(Source records)
____
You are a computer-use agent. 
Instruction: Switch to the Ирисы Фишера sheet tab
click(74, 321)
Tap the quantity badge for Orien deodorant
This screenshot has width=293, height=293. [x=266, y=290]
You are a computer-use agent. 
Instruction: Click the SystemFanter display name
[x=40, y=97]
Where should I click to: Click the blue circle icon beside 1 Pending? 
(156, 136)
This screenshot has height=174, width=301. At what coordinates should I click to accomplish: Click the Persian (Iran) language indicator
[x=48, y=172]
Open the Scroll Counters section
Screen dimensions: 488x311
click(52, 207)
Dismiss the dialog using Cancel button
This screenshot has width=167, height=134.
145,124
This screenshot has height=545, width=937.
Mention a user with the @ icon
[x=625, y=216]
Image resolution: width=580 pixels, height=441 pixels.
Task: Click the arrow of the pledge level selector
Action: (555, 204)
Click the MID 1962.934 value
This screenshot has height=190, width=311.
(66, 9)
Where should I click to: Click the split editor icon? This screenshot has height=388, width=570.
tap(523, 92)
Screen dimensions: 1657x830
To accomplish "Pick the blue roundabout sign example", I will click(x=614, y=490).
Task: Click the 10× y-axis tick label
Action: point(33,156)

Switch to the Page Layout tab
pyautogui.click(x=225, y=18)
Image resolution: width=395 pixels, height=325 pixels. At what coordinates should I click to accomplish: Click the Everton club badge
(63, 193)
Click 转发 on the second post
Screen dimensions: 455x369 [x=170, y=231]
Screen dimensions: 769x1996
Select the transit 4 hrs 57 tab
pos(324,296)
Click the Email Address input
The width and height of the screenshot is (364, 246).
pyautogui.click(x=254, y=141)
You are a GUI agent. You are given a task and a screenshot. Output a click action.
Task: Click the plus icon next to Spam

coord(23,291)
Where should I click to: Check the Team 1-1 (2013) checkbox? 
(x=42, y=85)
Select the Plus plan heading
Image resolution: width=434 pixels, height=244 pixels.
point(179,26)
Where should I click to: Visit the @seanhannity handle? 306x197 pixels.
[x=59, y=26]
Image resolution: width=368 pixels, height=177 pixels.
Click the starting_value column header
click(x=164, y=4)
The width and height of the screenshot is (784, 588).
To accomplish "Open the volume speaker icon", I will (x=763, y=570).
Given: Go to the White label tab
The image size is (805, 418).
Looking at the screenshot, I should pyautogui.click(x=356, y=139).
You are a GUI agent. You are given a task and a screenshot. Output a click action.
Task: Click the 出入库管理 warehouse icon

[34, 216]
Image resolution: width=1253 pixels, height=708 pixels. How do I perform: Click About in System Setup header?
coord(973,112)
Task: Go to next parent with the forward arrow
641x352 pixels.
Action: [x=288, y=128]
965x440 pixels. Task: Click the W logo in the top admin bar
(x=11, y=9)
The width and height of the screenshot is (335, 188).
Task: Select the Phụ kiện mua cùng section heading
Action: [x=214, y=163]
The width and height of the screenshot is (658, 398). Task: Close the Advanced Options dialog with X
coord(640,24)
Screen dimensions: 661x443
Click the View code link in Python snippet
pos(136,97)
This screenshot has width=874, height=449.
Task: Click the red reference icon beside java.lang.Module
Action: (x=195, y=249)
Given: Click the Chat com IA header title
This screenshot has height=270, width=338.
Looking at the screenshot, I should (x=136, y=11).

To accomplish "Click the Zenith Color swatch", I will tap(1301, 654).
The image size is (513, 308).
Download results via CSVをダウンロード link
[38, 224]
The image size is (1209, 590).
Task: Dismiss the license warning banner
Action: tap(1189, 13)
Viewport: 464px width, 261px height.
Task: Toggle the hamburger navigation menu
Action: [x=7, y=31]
____
Of the entries above, repeat exactly the lines from the line with "Select the Plus plan heading" through the line with "The width and height of the screenshot is (784, 588).", both of them included.

(Output)
Select the Plus plan heading
Image resolution: width=434 pixels, height=244 pixels.
point(179,26)
Where should I click to: Visit the @seanhannity handle? 306x197 pixels.
[x=59, y=26]
Image resolution: width=368 pixels, height=177 pixels.
Click the starting_value column header
click(x=164, y=4)
The width and height of the screenshot is (784, 588).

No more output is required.